Skip to main content

Data model & persistence

Atlas persists data in two complementary stores: PostgreSQL is the system of record for the canonical ontology and all operational data; Neo4j holds a synced property graph optimised for relationship traversal. MinIO stores binary report documents and Redis backs caching.

Two stores, one truth

PostgreSQLNeo4j
RoleSystem of recordRead projection
HoldsEntities, attributes, claims, relationships, mutations, and all operational tablesEntities & relationships as a property graph
Optimised forTenant-scoped CRUD, transactions, RLSMulti-hop traversal (ownership, shared addresses, common connections)
Written byAPI + Temporal activitiesNeo4jSyncService from SQL changes

The graph is always downstream of PostgreSQL. Writes land in PostgreSQL first, then a sync activity projects them into Neo4j. A parity service audits divergence. See Graph sync.

Core relational tables

The ontology core models entities and their attributes as claims so that multiple providers can assert different values for the same field. The illustrative shape:

-- Representative structure — see src/database/entity_repository.py and migrations/
entities (id, tenant_id, entity_type, name, properties JSONB, created_at, updated_at)
relationships (id, tenant_id, source_id, target_id, rel_type, properties JSONB,)
attributes (id, entity_id, attr_name, attr_value, provider_id, confidence, source_url,)
claims (id, entity_id, claim_type, claim_data JSONB, supporting_evidence JSONB,)
mutations (id, entity_id, provider_id, mutation_type, before_value JSONB, after_value JSONB,)
conflicts (id, entity_id, mutation_ids, status, resolved_at, resolution_strategy)

Every table that holds tenant data carries a tenant_id and is guarded by an RLS policy. See Security & multi-tenancy.

Operational tables

Beyond the ontology core, PostgreSQL holds the operational domain:

DomainTables (representative)
Investigationsinvestigations, investigation_logs, provider_runs, evidence
Reportsreports
Companiescompanies, portfolio status history
Riskrisk_scores, risk_matrix_schemas, risk_matrix_assignments, risk_matrix_evaluations
Tenancy & configtenants, data_provider_credentials, agent_configurations, agent_prompts, ontology_schema_versions, reference_datasets

Repositories

Data access is mediated by ~21 repository classes under src/database/ rather than ad-hoc SQL in handlers. This keeps tenant-scoping, RLS, and query patterns in one place.

RepositoryResponsibility
OntologyPersistenceRepositoryEntity & relationship persistence, merges (entity_repository.py, large)
CompanyRepositoryCompany registry and subject-entity lookup
InvestigationRepository / ReportRepositoryInvestigation & report lifecycle
EvidenceRepositoryFinding evidence artefacts
ProviderRunRepositoryProvider execution logs
RiskRepositoryRisk scores & indicators
MutationRepository / conflict repoProvenance & conflict tracking (src/mutation_queue/)
TenantRepository, SettingsRepository, SchemaRepository, SegmentsRepository, DataProviderRepositoryTenancy, settings, schema versions, segments, providers

Connection pool & RLS

A single DatabasePool (asyncpg) is initialised at startup. The application connects through a restricted atlas_app role so that RLS is enforced rather than bypassed by a superuser. The current tenant is set on the session per request, and policies of the form tenant_id = current_setting('app.current_tenant') filter every query. See Security & multi-tenancy for the full model and the relevant ADR.

Migrations

Schema is versioned with Flyway (the migrations/ directory, 130+ versioned scripts) and applied automatically at pod/container startup before the API serves traffic. See Operations → Deployment.

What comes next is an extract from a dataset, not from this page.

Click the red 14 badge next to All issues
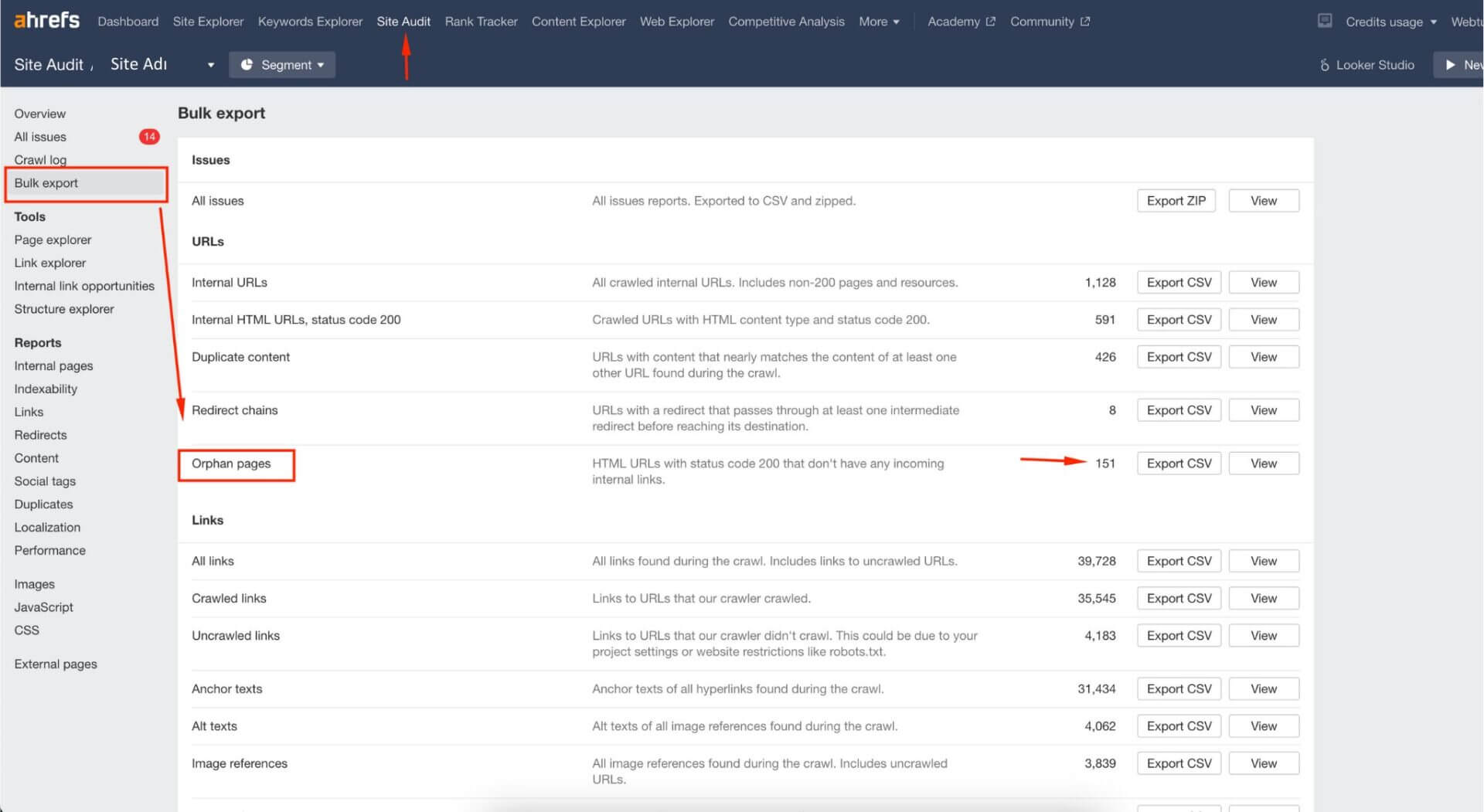The height and width of the screenshot is (812, 1484). pos(149,137)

Deep dive: pool, RLS binding, and JSONB discipline

This reflects src/database/connection.py, tenant_session.py, the repositories.

Two connection patterns

Tenant-owned tables are always read through a session that sets app.current_tenant_id; truly platform-shared tables (provider registry, MCP servers, coverage) use a raw pool connection. The distinction is deliberate — RLS-protected tables must carry a tenant context or they return nothing.

Repositories own the SQL

Handlers never write ad-hoc SQL. ~21 repositories under src/database/ encapsulate query patterns, so tenant scoping, JSONB handling, and RLS are applied consistently. New endpoints inject a repository via Depends (see Backend).

JSONB decode discipline

A subtle but load-bearing rule: top-level JSONB columns (entity_data, provenance) are decoded at the top level only — individual leaves are not re-parsed — so a numeric-looking registration number like "007" never silently coerces to an int. The claims read path (Claims & survivorship) depends on this to preserve exact source values.

asyncpg parameter binding

Per project convention, JSON parameters use CAST(:param AS jsonb) rather than a ::jsonb cast on a bind parameter — asyncpg binds positionally and the explicit CAST keeps parameterization correct.

To add a tenant-scoped table and endpoint, see Add a frontend feature → backend.